D. The commissioner must not
reduce income from nontraditional housing agreements by the withholdings and
expenses allowed in this chapter.
E. The commissioner must average over 12
months and include in the monthly household income calculation self-employment
income that was received by or made available to an applicant or a recipient or
any member of an applicant's or a recipient's household. If the source of
self-employment income has been in operation less than 12 months,
self-employment income and expenses must be averaged over the number of months
the income source has been in operation.
Subp. 9.
Unearned income.
A. When calculating monthly household income,
the commissioner must include unearned income that is received by, made
available to, or projected for an applicant or a recipient or any member of an
applicant's or a recipient's household.
B. Unearned income includes:
(1) long-term disability benefits in part
9055.0160, subpart 27;
(2)
long-term maintenance benefits in part 9055.0160, subpart 28;
(3) short-term disability benefits in part
9055.0160, subpart 39;
(4) interest
and dividends from investments and savings and any return on investment taken
in cash or cash equivalents;
(5)
capital gains from the sale of any investment or real property;
(6) proceeds from the sale of personal
property;
(7) proceeds from a
contract for deed that are in excess of the principle, interest, taxes, and
insurance owed on the property that a household member is responsible
for;
(8) income from trusts and
annuities;
(9) cash prizes and
winnings;
(10) unemployment
insurance benefits;
(11) United
States Department of Veterans Affairs vocational rehabilitation benefits and GI
bill housing allowances;
(12)
reimbursements for medical or travel expenses issued by the United States
Department of Veterans Affairs or other medical assistance program;
(13) insurance settlements and severance
payments;
(14) cash payments from
income maintenance programs;
(15)
tribal per capita payments;
(16)
child and spousal support payments received by a household member;
(17) federal and state student financial aid
work study income;
(18) relative
custody assistance grants; and
(19)
funds received from any source or person not previously referenced and there is
no expectation that the funds be repaid, or repayment of the funds has been
deferred.
C. When
calculating unearned income, the commissioner must reduce the total amount by
the following withholdings and reductions:
(1)
federal income tax withholdings or payments;
(2) state income tax withholdings or
payments;
(3) United States
Department of Veterans Affairs life insurance premiums;
(4) Tricare premiums;
(5) medical, dental, and optical insurance
premiums;
(6) medicare premiums;
and
(7) child support
withholdings.
D. The
commissioner must average and include in the monthly household income
calculation any unearned income that was received by or made available to an
applicant or a recipient or any member of the applicant's or recipient's
household in the two months before the date of application or will be received
by or made available to an applicant or a recipient or any member of the
applicant's or recipient's household within 30 days after the date of
application.
Subp. 10.
Seasonal income.
A. When
calculating monthly household income, the commissioner must include seasonal
income that is received by or made available to an applicant or a recipient or
any member of the applicant's or recipient's household.
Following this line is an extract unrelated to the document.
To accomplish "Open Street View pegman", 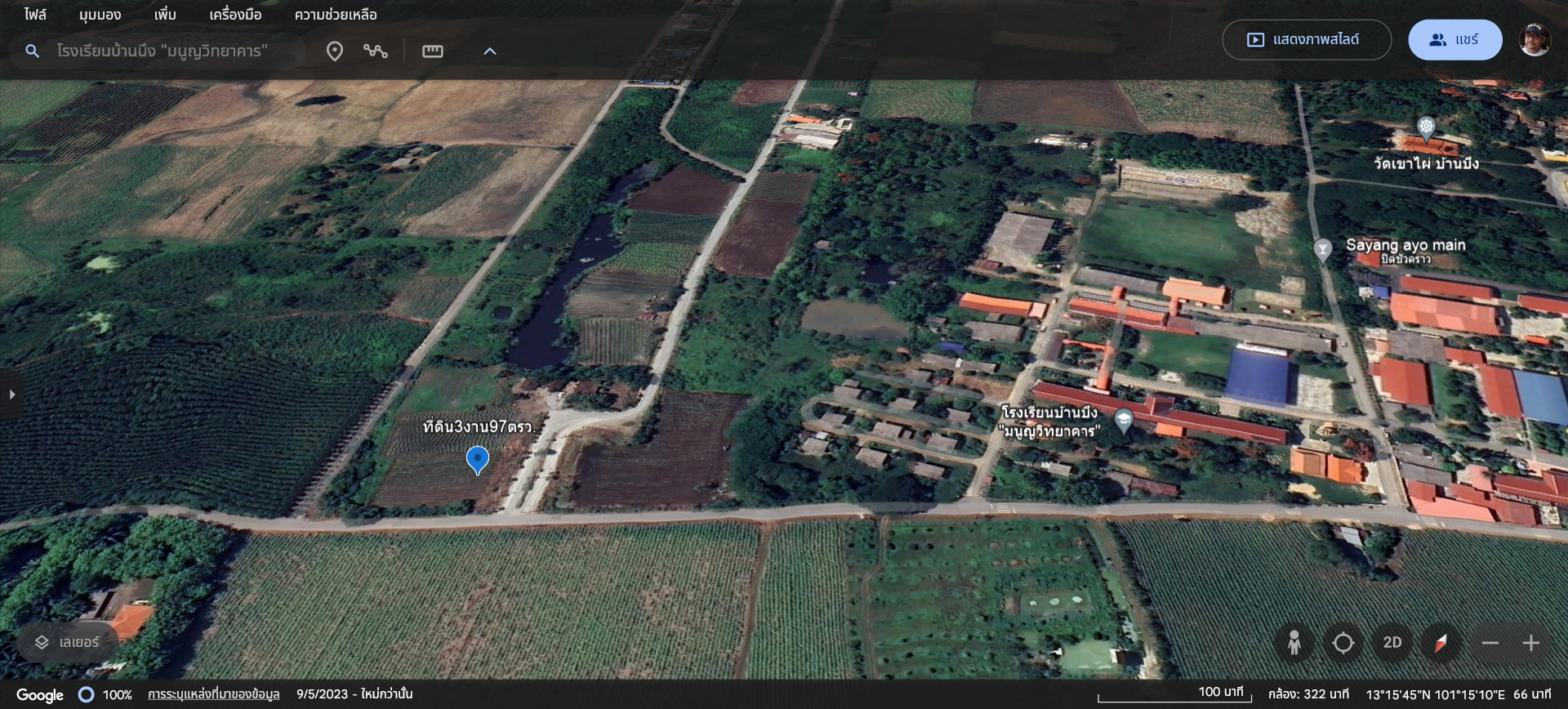I will coord(1294,643).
B. The commissioner must calculate seasonal
income using only the months in which the income is received by or made
available to an applicant or a recipient or any member of the applicant's or
recipient's household.
C. The
commissioner must average and include in the monthly household income
calculation seasonal income that was received by or made available to an
applicant or a recipient or any member of the applicant's or recipient's
household in the two months before the income ended.
Subp. 11.
Nonrecurring income.
A. When calculating monthly household income,
the commissioner must include nonrecurring income that is received by, made
available to, or is projected for an applicant or a recipient or any member of
the applicant's or recipient's household.
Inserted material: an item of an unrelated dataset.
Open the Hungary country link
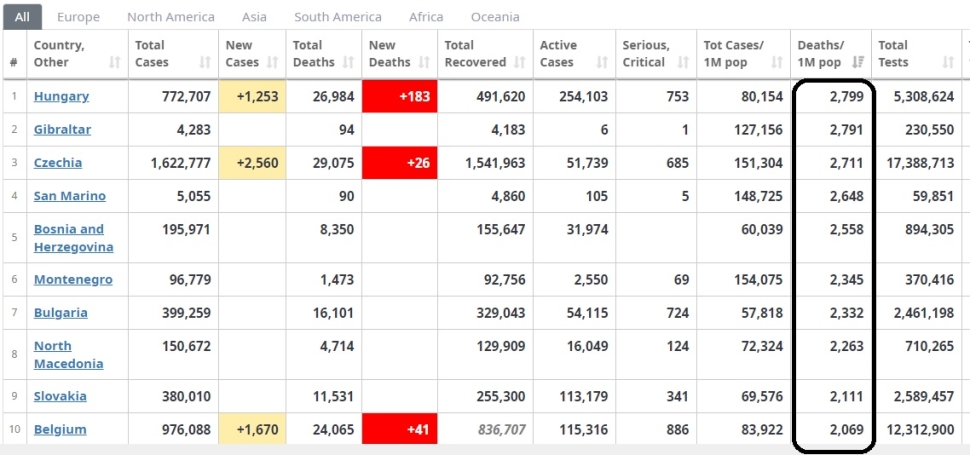Screen dimensions: 970x455 [61, 96]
B. Nonrecurring income includes:
(1) insurance settlements;
(2) state, federal, and local tax
refunds;
(3) retroactive income
maintenance payments;
(4)
retroactive benefit payments;
(5)
accrued earned and unearned income and income from self-employment paid on a
onetime or a nonrecurring basis;
(6) winnings; and
(7) inheritances.
C. When calculating nonrecurring income, the
commissioner must reduce the total amount by the withholdings, reductions, or
expenses allowed for the type of income received plus any legal or medical fees
or other costs incurred to secure receipt of the income.
D. When calculating monthly household income,
the commissioner must include nonrecurring income that will be received by or
made available to an applicant or a recipient or any member of the applicant's
or recipient's household in a lump sum if the income amount is known and the
date of receipt is within 30 days after the date of application.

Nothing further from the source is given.